As of JDeveloper 11.1.2.x, you can use Facelets to build your web pages. Facelets is recommended over JSP pages as it is the JSF-native view technology. However, when migration your existing .jspx pages to facelets, you might run into some unexpected behavior when you are using the af:setPropertyListener or af:setActionListener tags.

Main Article

A few days ago I ran into this strange issue where I was setting a managed bean property using the setPropertyListener tag, and then I tried to use the property value in an actionListener method within the same bean. Let me explain using an example: I want to display a "Hello Steven" message in the log, so I use a setPropertyListener to set the name property:
<af:commandButton text="Say Hello" id="cb1"
                  actionListener="#{viewScope.SayHello.sayHello}">
  <af:setPropertyListener from="Steven" to="#{viewScope.SayHello.name}" type="action"/>
</af:commandButton>
And the sayHello action listener method looks like this:
public void sayHello(ActionEvent actionEvent)
{
  System.err.println("Hello "+getName());
}
Very simple example, should work fine right? Well, using JSP pages in JDeveloper 11.1.1.x it does run fine, however using Facelets in JDeveleoper 11.1.2.x it doesn't work, at least not the first time! The first time it will print out "Hello null", and the second time it will correctly print "Hello Steven". Note that it doesn't matter whether you use the setPropertyListener tag or the setActionListener tag, you will get the same behavior.
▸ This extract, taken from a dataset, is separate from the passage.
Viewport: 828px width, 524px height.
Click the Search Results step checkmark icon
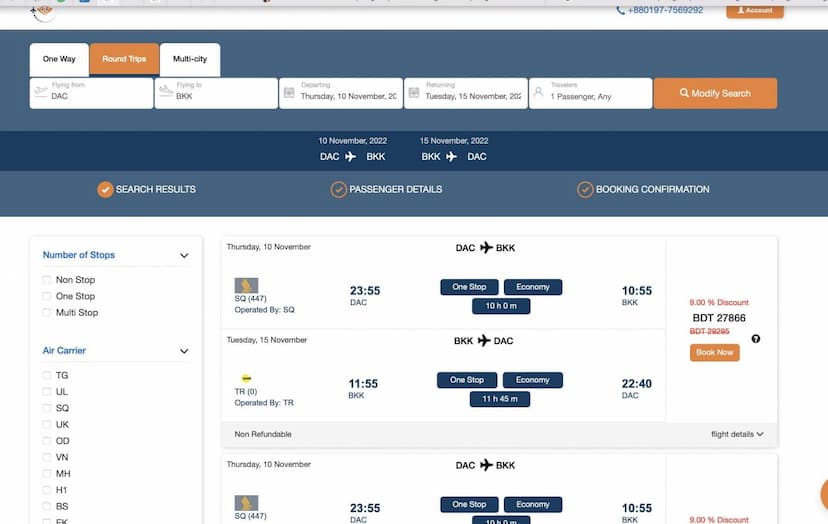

I browsed the bug database and actually found an explanation of this strange behavior in bug 12908218 - FOR FACELET PG, VALUE SET IN SETPROPERTYLISTENER NOT AVAILABLE IN BACKING BEAN: This is an unfortunate consequence of the way JSP did things before and how facelets does things now, which sadly may be the correct behavior. There is a difference between how facelets and jsp add the 2 listeners to the command - actionListener and setPropertyListener. In facelets, the actionListener method is added first to the list of actionListeners for the command (ActionSource.addActionListener()) when commandButton tag is processed, and then the SetPropertyListener gets added second. This means that when the user clicks the command, the actionListener gets called first before the property gets pushed into the 'pageFlowScope' - this is why the property is not available right away in your actionListener. If the pageFlow property were to change every time you click this problem can be even more obvious. In jsp, the above works fine because the command tag only stores the actionListener in it's internal faces bean property and the setPropertyListener gets called first. When you click the command all registered actionListeners get called of which there is only one - setPropertyListener, and then the actionListener property. It appears to me that facelets behavior is the expected and correct behavior and also the order in which listeners get added or called cannot be guaranteed. So, quite tricky indeed. It is expected behavior with Facelets, at the same time it might break existing JSP-based ADF applications that are migrated to Facelets. The good news is that the bug is marked as fixed in JDeveloper release 12.1.2. So, what are your options for now? You basically have two options to work around this issue:
  • Use the action property instead of the actionListener property on the button, which means you have to change the signature of the method, and possible merge the logic with another method if you are already using the action property as well.
  • Use the f:actionListener tag instead of the actionListener property and sequence this tag after the setPropertyListener tag.